* [Extract]
Written by Lauren Geall
Do you ever find yourself worrying that your friendships aren’t as numerous as those of the people you see on social media? You’re not the only one…
I am a worrier by nature. My ability to worry is as much a part of me as my green eyes and sarcastic sense of humour. And, whether it’s about work, money or what I’m going to eat for dinner, I’ll always find something or other to worry about.
With that being said, one of the biggest, most pervasive anxieties I’ve carried around with me throughout my adult life is about my friendships – most pressingly, whether I have enough of them.
Whether it’s down to my teenage obsession with YA literature and movies (all of whose protagonists seem to have an ever-growing inner-circle of best friends) or my impulse to compare myself to the people I follow on social media, I’ve always felt insecure about the number of friends I have.
This isn’t because I don’t have any friends (I’m lucky to have the most amazing people in my life, and I wouldn’t change them for anything), but because I don’t have the stereotypical big ‘group’ of friends that we’re often led to believe is the peak of friendship.

* [Task details]
Rewrite the paragraph of the essay on friendship worries that begins "Whether it's down to" as a shorter paragraph, keeping its main facts.

* [Source data]
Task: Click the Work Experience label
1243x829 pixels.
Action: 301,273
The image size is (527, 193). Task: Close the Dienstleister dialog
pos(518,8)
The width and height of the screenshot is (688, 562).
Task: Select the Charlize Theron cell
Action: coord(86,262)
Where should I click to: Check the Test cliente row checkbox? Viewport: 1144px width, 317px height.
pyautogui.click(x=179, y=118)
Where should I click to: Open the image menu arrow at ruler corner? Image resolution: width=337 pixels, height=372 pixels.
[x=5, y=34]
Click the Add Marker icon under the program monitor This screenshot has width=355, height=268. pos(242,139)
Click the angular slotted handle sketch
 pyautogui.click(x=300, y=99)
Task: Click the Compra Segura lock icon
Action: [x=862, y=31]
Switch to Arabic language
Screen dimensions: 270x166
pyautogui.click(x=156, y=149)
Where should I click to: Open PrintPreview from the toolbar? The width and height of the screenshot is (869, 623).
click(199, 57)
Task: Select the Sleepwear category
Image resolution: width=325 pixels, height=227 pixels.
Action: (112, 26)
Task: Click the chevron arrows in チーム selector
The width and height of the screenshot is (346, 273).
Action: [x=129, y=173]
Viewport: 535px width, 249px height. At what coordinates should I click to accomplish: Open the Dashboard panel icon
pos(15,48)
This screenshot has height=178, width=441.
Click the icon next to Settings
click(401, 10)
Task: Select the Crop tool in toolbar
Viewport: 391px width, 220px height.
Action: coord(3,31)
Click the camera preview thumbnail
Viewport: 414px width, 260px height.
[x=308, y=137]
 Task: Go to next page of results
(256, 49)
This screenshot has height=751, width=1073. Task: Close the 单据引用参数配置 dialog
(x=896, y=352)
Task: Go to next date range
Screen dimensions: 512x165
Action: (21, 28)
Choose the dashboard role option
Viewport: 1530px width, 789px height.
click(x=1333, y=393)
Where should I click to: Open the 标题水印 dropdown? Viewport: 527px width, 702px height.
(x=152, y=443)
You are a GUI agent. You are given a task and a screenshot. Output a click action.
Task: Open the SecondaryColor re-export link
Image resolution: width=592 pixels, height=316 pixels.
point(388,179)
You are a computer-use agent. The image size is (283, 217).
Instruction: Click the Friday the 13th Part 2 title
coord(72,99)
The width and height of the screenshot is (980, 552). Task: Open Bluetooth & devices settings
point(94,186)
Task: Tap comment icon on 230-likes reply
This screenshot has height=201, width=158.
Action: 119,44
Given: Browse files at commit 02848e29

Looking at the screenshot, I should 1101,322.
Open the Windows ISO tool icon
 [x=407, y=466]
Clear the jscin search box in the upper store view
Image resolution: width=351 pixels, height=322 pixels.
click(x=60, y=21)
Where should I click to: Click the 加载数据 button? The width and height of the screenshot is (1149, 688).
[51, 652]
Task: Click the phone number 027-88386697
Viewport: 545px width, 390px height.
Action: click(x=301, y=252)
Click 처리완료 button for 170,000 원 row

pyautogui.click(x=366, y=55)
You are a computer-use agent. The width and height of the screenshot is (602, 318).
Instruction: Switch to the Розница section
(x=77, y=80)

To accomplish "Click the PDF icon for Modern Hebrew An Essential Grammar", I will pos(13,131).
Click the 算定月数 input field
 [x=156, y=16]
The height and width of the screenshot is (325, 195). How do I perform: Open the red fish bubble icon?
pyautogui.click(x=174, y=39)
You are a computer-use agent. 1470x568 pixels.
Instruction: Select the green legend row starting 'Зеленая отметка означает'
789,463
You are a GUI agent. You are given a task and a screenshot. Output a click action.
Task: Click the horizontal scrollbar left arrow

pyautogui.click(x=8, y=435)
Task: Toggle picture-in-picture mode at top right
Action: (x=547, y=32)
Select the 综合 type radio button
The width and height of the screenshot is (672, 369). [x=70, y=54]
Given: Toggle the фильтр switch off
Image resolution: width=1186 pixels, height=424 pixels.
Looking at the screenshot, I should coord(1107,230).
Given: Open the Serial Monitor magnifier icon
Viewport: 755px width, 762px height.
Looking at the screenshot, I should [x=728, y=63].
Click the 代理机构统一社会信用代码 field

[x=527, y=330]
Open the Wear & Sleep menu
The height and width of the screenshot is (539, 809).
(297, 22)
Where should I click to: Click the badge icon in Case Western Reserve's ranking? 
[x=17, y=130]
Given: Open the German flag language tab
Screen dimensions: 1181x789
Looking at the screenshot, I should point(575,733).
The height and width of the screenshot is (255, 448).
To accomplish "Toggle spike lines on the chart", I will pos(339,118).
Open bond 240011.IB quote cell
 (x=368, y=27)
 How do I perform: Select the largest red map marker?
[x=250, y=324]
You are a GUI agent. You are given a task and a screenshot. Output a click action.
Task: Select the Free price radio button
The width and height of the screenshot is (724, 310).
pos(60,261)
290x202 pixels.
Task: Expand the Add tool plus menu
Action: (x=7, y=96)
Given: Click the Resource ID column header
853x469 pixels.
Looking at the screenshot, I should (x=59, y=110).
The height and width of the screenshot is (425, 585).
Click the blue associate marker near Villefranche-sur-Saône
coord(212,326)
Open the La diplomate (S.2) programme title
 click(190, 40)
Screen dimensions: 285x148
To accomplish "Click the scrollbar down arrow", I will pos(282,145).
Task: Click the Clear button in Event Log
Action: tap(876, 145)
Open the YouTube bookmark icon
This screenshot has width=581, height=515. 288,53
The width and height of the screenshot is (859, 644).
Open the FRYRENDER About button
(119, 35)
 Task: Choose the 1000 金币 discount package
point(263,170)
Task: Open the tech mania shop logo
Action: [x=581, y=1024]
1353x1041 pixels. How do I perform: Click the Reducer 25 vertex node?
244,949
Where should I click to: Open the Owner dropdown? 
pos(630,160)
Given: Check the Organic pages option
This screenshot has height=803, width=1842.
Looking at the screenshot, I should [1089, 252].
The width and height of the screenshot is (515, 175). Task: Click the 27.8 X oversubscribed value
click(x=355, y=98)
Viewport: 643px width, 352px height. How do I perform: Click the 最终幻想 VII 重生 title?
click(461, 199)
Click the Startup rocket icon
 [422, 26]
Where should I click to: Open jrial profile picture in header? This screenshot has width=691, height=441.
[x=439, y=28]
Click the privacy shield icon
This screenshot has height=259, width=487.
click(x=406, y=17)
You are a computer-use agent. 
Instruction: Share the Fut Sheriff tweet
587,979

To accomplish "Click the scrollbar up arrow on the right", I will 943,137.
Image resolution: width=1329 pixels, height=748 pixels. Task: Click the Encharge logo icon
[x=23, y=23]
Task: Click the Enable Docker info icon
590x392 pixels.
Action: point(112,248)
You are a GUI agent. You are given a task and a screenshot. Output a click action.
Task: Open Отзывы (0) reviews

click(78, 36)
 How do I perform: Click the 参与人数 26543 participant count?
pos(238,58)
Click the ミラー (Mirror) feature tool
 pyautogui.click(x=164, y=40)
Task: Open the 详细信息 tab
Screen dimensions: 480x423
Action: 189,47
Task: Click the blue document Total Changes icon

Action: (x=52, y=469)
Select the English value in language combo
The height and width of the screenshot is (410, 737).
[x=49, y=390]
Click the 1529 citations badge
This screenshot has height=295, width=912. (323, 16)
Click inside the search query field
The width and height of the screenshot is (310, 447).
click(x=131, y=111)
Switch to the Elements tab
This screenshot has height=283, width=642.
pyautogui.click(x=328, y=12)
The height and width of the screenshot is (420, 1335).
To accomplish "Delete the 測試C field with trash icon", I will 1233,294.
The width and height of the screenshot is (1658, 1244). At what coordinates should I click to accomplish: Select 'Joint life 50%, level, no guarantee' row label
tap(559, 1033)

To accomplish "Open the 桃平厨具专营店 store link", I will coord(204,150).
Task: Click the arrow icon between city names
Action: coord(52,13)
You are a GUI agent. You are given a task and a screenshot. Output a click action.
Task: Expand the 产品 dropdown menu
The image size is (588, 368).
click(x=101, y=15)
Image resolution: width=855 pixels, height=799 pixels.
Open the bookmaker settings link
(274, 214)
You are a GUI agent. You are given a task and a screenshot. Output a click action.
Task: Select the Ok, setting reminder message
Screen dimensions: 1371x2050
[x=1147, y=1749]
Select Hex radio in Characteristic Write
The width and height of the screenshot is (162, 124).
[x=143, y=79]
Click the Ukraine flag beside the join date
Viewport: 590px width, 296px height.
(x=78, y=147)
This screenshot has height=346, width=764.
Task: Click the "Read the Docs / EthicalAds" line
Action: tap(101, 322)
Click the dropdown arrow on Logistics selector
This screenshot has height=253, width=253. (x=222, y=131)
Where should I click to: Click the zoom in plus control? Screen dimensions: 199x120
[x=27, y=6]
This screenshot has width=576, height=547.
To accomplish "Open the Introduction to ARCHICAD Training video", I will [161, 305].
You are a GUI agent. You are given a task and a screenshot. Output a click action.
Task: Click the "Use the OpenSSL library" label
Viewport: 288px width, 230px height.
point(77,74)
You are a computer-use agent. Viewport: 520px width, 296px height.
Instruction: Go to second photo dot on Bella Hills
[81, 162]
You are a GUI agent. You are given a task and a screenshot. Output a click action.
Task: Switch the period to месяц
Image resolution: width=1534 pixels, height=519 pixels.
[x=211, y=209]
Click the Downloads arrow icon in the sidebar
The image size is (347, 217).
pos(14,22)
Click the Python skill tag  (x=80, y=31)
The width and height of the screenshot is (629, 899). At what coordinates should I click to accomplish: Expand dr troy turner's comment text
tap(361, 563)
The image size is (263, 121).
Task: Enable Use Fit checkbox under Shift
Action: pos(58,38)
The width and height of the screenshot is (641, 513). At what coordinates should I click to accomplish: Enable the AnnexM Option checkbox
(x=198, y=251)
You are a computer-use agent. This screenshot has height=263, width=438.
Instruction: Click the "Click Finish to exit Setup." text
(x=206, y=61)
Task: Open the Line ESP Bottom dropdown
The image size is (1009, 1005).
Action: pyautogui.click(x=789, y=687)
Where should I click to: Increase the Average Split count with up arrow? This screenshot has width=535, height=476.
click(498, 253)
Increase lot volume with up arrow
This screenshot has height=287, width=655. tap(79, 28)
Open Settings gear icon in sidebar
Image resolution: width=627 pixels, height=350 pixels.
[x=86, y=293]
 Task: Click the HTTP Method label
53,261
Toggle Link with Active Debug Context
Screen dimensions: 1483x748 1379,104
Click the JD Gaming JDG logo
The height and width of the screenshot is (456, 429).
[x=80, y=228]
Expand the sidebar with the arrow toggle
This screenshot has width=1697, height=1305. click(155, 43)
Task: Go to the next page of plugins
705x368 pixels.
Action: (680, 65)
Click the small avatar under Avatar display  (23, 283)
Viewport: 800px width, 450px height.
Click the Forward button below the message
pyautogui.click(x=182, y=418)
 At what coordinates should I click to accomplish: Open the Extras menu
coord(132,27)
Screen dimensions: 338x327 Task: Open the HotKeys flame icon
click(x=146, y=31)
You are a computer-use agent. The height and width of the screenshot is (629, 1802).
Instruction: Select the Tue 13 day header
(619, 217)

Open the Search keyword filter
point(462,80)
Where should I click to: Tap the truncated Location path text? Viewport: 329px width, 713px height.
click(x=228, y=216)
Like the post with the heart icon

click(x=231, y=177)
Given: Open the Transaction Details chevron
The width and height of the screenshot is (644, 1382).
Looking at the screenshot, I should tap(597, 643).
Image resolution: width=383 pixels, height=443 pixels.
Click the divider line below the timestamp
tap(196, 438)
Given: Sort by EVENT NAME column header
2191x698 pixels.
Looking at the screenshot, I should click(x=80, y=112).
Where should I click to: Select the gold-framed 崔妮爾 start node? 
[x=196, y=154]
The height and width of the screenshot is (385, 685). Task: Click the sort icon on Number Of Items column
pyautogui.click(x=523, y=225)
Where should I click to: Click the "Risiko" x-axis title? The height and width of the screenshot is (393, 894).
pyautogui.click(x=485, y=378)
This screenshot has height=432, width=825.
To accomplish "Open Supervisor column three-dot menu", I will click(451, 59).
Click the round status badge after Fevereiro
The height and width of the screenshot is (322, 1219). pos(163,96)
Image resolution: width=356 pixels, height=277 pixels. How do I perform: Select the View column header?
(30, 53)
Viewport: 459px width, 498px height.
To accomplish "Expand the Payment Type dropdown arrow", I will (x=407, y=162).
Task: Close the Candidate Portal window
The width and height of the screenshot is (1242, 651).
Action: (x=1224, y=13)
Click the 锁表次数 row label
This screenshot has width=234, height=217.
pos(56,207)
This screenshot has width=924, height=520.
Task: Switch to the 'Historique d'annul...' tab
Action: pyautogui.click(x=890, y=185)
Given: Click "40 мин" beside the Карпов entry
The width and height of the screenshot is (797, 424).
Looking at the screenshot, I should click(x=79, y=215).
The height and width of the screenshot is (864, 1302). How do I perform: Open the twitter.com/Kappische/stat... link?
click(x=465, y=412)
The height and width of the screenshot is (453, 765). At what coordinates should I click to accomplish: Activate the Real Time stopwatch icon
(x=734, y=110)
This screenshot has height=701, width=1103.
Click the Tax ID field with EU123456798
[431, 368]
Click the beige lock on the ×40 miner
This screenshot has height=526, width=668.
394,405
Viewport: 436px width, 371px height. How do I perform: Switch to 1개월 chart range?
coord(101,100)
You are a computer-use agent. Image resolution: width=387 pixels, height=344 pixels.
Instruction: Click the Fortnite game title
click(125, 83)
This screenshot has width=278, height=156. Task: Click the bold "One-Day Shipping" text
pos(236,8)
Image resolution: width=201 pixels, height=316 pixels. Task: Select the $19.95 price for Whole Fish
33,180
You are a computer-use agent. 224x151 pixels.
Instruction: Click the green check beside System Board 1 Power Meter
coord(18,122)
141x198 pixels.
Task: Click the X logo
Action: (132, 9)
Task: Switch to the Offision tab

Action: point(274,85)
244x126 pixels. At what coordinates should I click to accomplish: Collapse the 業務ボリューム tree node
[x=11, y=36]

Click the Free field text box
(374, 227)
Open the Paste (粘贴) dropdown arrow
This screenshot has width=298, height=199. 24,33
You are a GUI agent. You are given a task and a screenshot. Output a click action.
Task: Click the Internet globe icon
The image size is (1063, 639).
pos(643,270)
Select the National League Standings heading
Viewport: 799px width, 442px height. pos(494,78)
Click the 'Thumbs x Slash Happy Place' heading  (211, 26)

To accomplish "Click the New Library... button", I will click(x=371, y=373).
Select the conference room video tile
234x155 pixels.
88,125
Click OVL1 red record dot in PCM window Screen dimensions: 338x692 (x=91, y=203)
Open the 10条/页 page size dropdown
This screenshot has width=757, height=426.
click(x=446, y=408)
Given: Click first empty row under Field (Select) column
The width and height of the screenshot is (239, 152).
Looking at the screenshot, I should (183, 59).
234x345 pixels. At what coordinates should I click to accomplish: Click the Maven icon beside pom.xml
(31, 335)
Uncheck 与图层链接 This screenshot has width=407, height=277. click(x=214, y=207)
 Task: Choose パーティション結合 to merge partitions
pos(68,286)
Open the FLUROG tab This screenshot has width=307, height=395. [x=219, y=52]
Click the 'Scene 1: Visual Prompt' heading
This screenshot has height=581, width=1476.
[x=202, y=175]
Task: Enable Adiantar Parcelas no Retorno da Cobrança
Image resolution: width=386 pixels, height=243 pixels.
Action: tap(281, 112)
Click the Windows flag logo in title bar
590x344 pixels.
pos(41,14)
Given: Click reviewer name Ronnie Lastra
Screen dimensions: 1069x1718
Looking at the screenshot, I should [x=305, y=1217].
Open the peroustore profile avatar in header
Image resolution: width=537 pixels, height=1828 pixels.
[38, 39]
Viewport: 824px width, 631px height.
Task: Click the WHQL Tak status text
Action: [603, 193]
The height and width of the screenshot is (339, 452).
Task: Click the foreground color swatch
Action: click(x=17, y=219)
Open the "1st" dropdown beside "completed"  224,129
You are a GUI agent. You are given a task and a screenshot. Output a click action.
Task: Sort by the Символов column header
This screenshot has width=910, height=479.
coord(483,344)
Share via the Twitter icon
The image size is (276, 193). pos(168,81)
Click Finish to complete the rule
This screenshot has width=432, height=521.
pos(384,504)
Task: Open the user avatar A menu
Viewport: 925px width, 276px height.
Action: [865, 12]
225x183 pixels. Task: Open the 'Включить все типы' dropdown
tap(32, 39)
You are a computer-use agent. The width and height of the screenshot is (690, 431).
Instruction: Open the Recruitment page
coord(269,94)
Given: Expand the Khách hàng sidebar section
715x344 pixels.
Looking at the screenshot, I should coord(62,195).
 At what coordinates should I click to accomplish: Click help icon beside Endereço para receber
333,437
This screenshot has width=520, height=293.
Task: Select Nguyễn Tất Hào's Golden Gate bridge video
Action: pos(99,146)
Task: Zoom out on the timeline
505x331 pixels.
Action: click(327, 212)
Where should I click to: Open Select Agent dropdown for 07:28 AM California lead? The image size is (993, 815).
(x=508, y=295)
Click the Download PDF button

* [Output of the exercise]
I've always felt insecure about how many friends I have. This may stem from my teenage obsession with YA books and movies, whose protagonists keep gaining best friends, or from my urge to compare myself with people I follow on social media.